Monday, April 2, 2012
Making a Cherry Tree Bloom
I am espaliering a cherry tree in my tiny .15 acre yard. If I want cherries at home, rather than the family garden, I need to keep it small. If I want to keep it small, I need to torture the cherry with my pruning shears on a regular basis. I suppose I could have planted the tart 'Nanking' cherry and trained it as a bush in my hedging area, but I wanted sweet cherries like the sweet red-black Bing cherries of the grocery store aisles.
For my purposes I settled for 'Lapin'.
Working in my potager yesterday on a beautiful blue sky day, I noticed my cherry already in full bloom.

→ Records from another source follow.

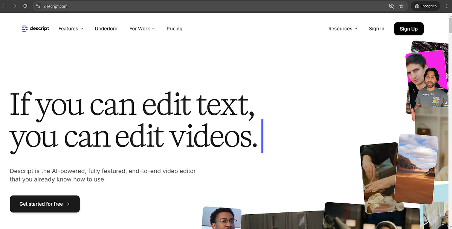Click the browser back arrow

[4, 6]
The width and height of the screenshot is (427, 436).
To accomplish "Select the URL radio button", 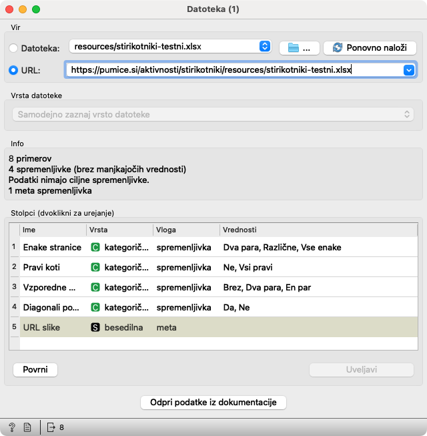I will click(x=14, y=69).
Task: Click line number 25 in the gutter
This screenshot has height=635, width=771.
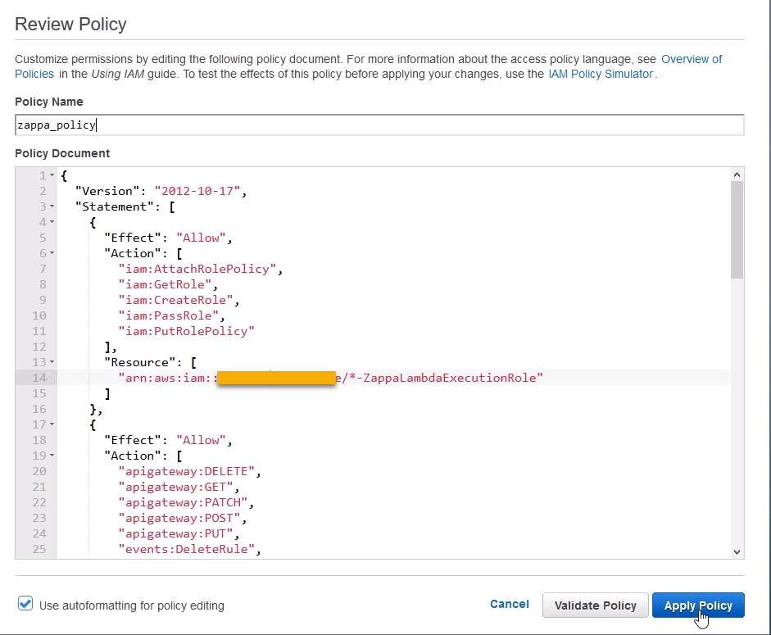Action: 40,549
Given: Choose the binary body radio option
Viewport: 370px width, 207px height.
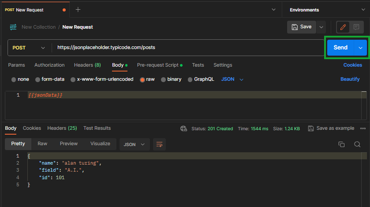Looking at the screenshot, I should [164, 79].
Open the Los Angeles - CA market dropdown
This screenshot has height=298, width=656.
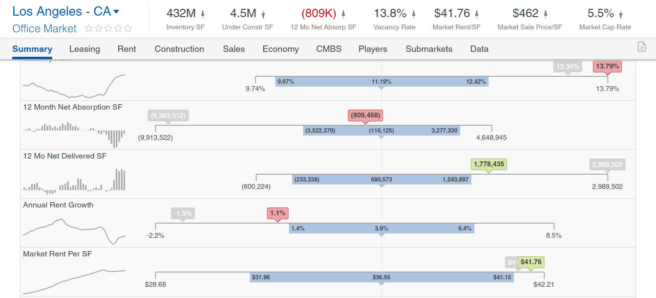(x=116, y=12)
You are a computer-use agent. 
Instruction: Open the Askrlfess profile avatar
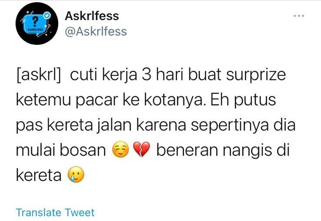[37, 23]
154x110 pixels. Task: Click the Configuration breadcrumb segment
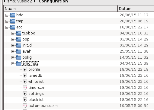click(x=53, y=2)
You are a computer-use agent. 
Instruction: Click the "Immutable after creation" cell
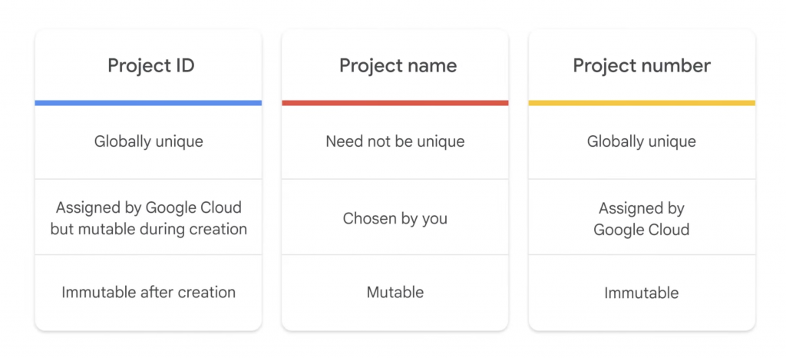[x=149, y=292]
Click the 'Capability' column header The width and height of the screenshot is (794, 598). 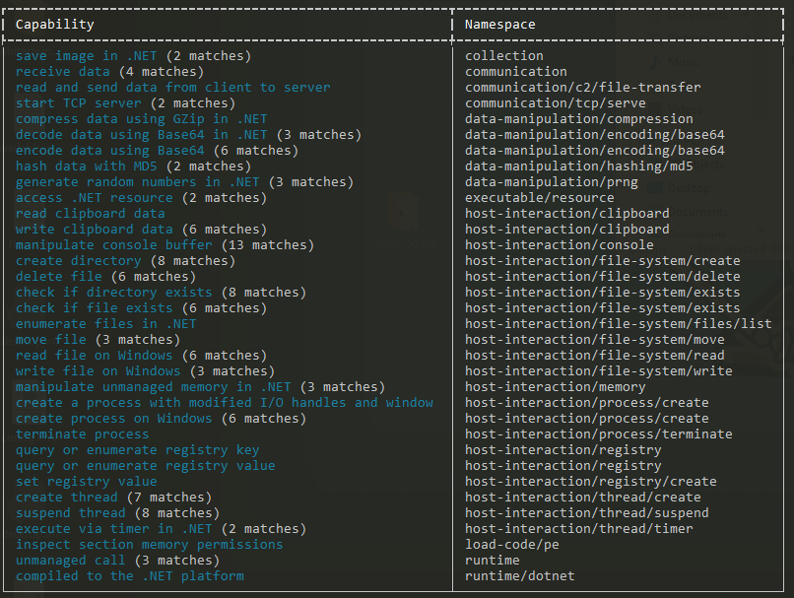55,25
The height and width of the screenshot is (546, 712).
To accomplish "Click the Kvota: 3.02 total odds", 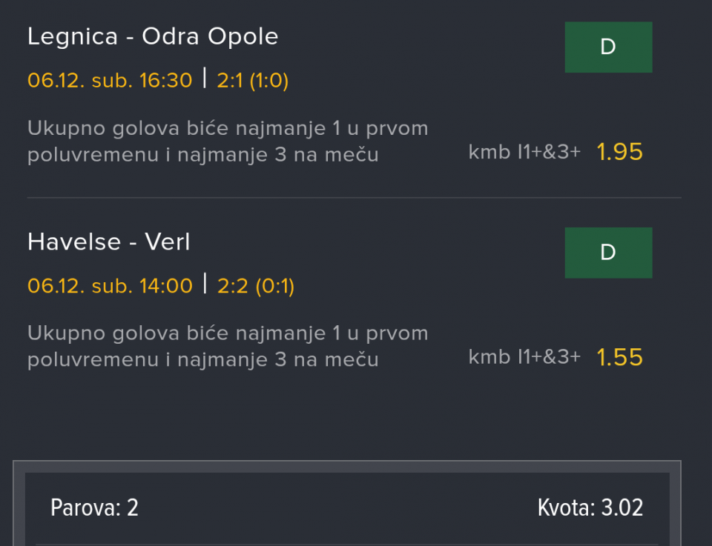I will (590, 508).
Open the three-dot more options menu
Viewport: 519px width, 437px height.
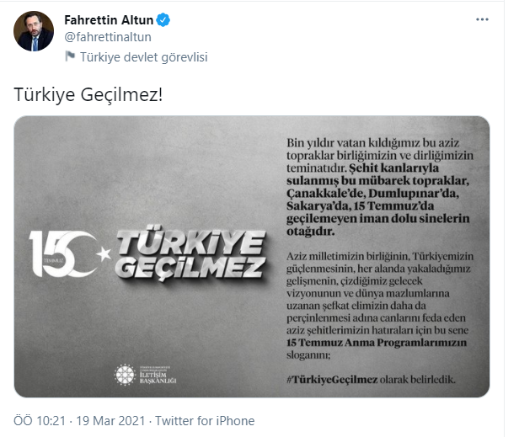tap(482, 19)
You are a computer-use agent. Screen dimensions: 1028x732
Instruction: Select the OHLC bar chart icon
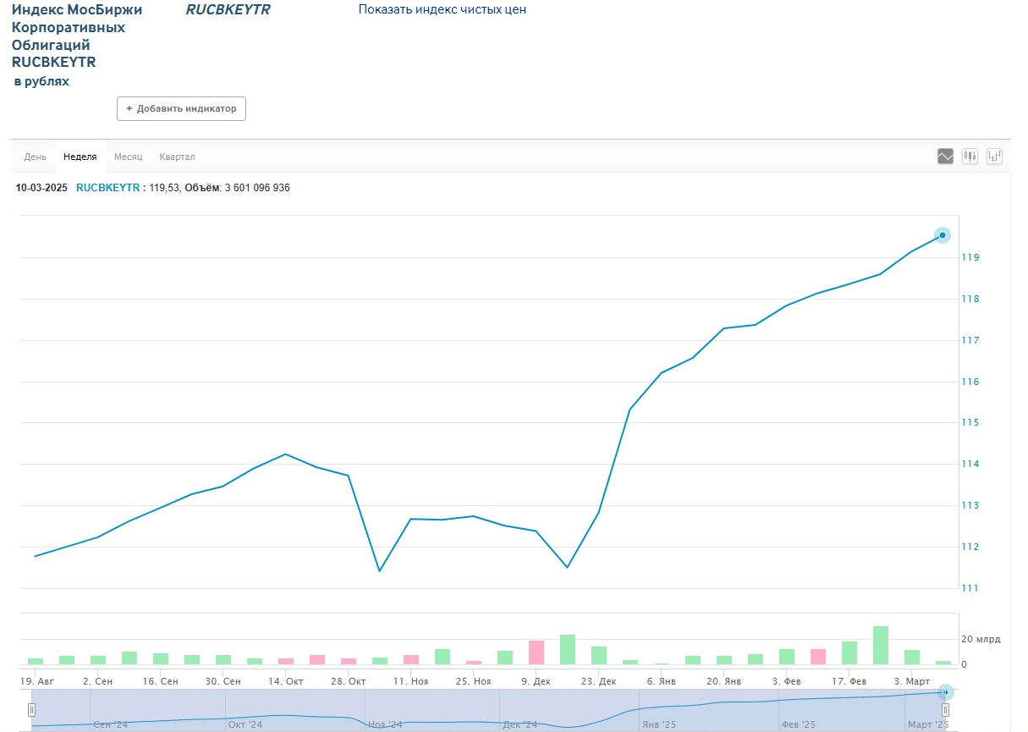pos(994,157)
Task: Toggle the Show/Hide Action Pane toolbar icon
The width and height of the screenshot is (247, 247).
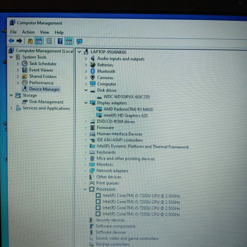Action: click(69, 41)
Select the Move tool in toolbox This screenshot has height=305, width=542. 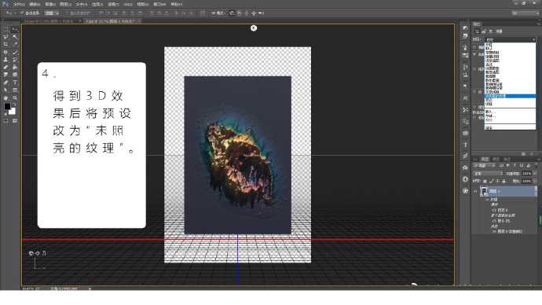pos(15,29)
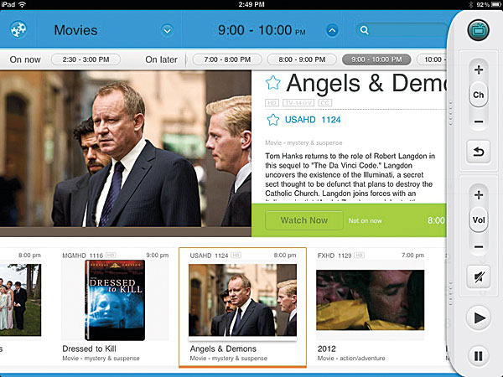503x377 pixels.
Task: Tap the last channel return arrow icon
Action: tap(479, 152)
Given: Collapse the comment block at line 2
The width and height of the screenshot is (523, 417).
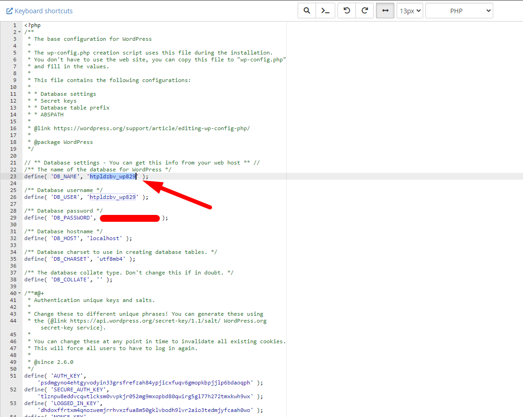Looking at the screenshot, I should [19, 32].
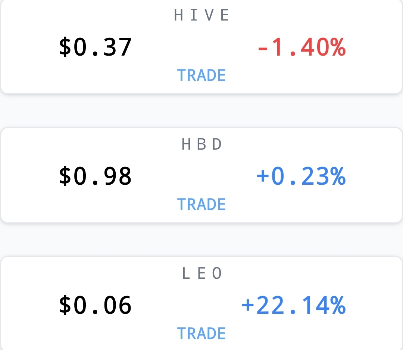
Task: Open the TRADE link for HBD
Action: point(202,204)
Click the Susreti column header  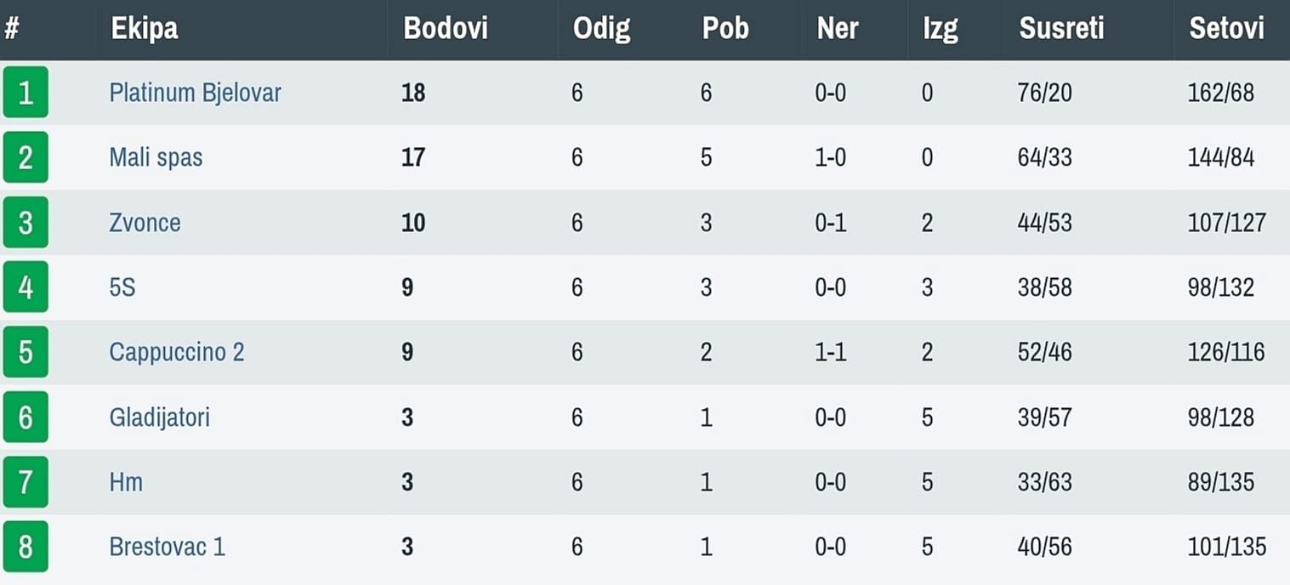pos(1061,29)
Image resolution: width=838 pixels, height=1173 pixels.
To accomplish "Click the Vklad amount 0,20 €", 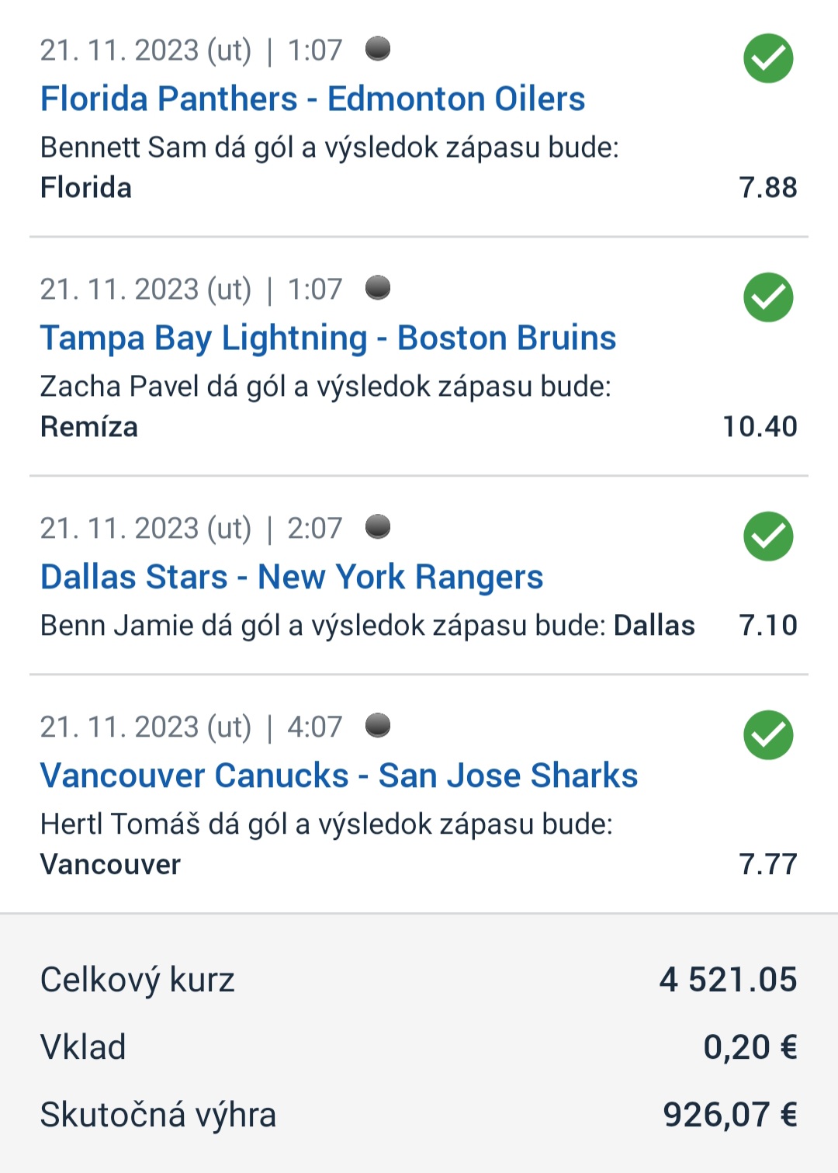I will 750,1048.
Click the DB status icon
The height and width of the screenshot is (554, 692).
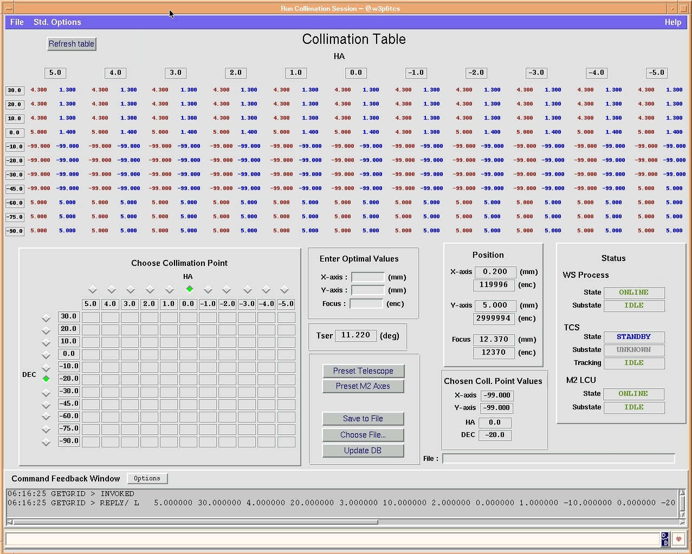[665, 539]
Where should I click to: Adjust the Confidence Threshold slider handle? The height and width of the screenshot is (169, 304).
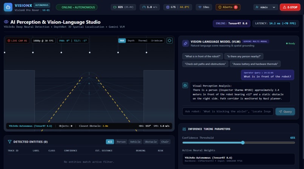click(243, 143)
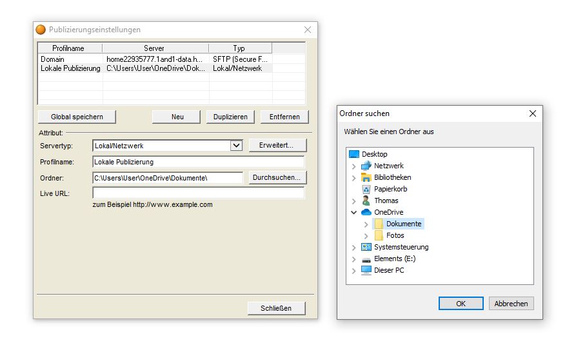The width and height of the screenshot is (576, 352).
Task: Sort by Profilname column header
Action: [x=68, y=48]
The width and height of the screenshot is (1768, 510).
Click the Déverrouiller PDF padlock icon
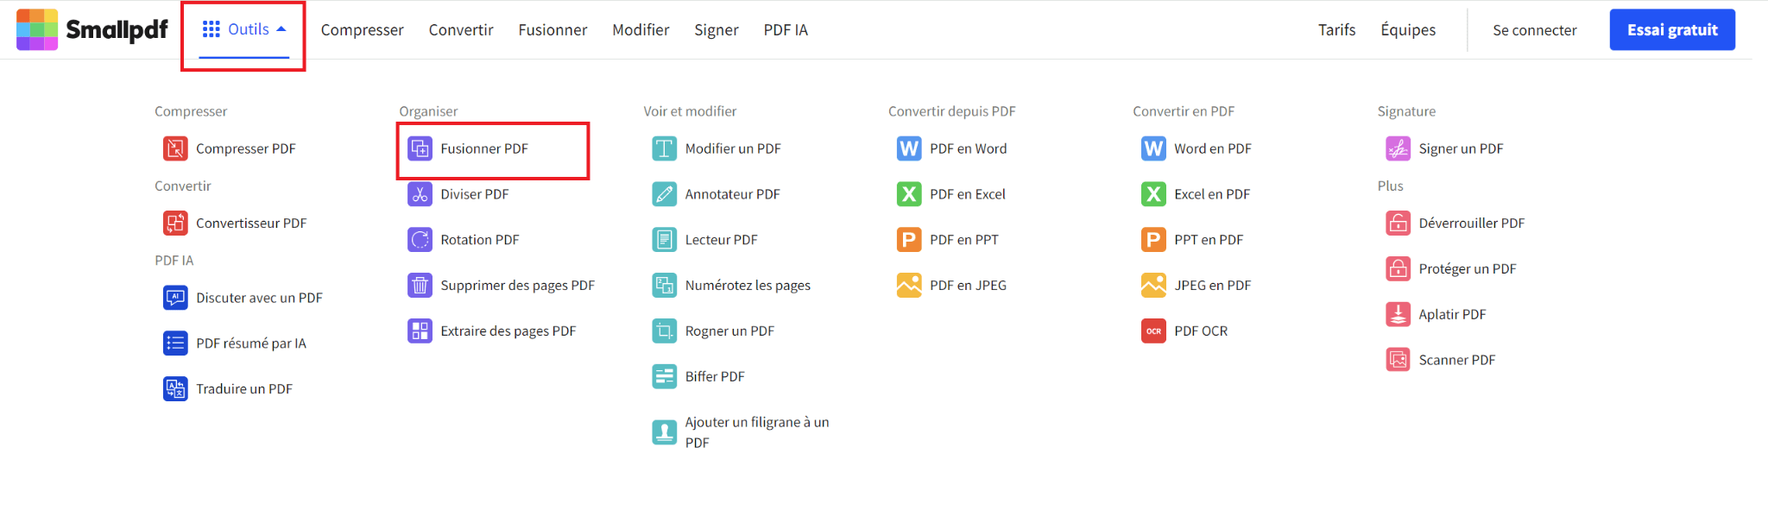(x=1398, y=224)
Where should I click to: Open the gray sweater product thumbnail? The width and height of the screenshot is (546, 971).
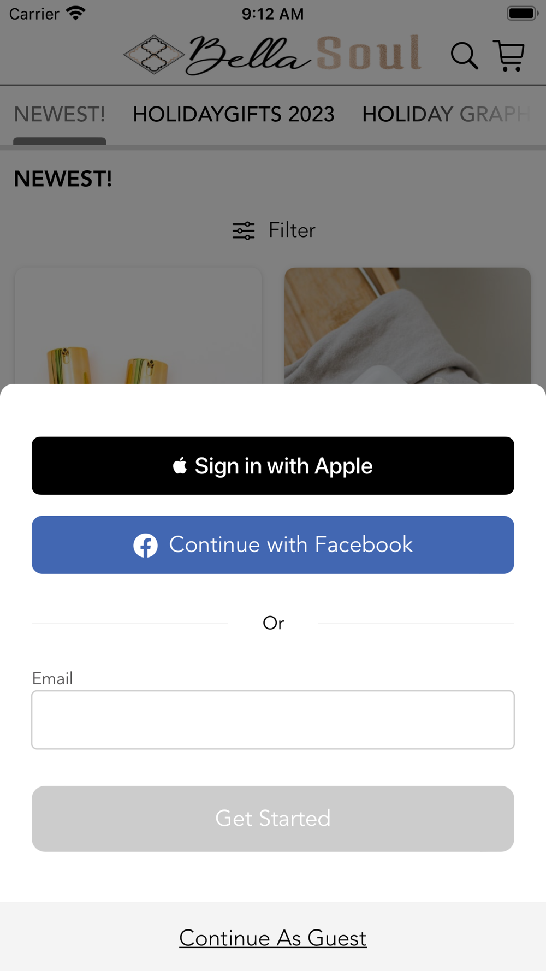tap(408, 325)
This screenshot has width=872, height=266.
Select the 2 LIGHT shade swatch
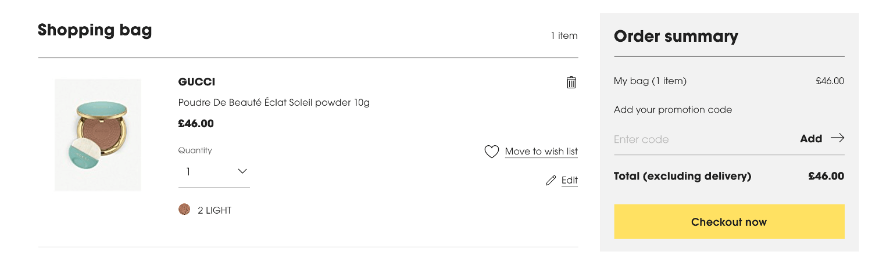pos(184,210)
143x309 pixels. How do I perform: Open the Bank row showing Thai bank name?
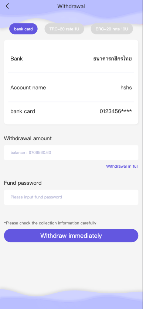tap(71, 59)
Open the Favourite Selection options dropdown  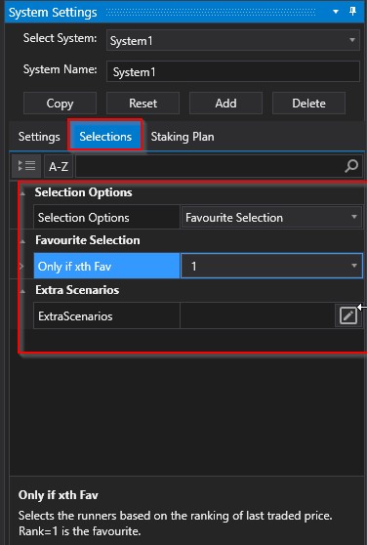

I will say last year, I got about a pound of fruit. Most of which, my then two-year-old nephews gobbled up, loving the sweetness of eating fruit from which someone is willing to remove the pits. Sweet the 'Lapin' is, indeed.
Noticing how heavily the tips of my espaliered cherry are blooming this spring, I was put in mind of a walk through my yard with a noted doctor of horticulture a couple of autumns previous. As we walked, he noticed the cherry, which I had barely begun to tie the branches this way and that in my amateurish attempts at espalier.
As we talked he reaching into his pocket and pulled out a jack knife and scored one of the branches.
"Just a taste," he said, as he replaced the jack knife in his pocket. Sure enough, just to the other side of where he had scraped a bit of the bark on one side, A handful of blossoms bloomed the next spring and fruit formed that summer. Out of time with the natural development of my cherry tree, I did indeed get a taste of the sweet cherries.
Since that day, I have taken to clipping the branches to keep my tree in check laterally. Each year, I clip off the new group within two or three new buds of where growth ended the previous season. In this way my tree grows only an inch or two wider rather than the couple feet it would should I let it have it's way with its sunny spot. I have also chosen to keep my cherry flat, as if it exists on a single geometric plane.
The result has been to have marvelous clumps of cherries blossoms at each of the tips as you can see. Barring a bad frost yet this spring, there might just be more than a pound of cherries. Espalier, it should be noted, is not only used to keep a fruiting tree small enough for its space; but also, if done correctly, to increase yields.
It remains to be seen whether the greedy twins will gobble up all the fruit like little birds. I did plant them some cherry trees of their own in the family garden.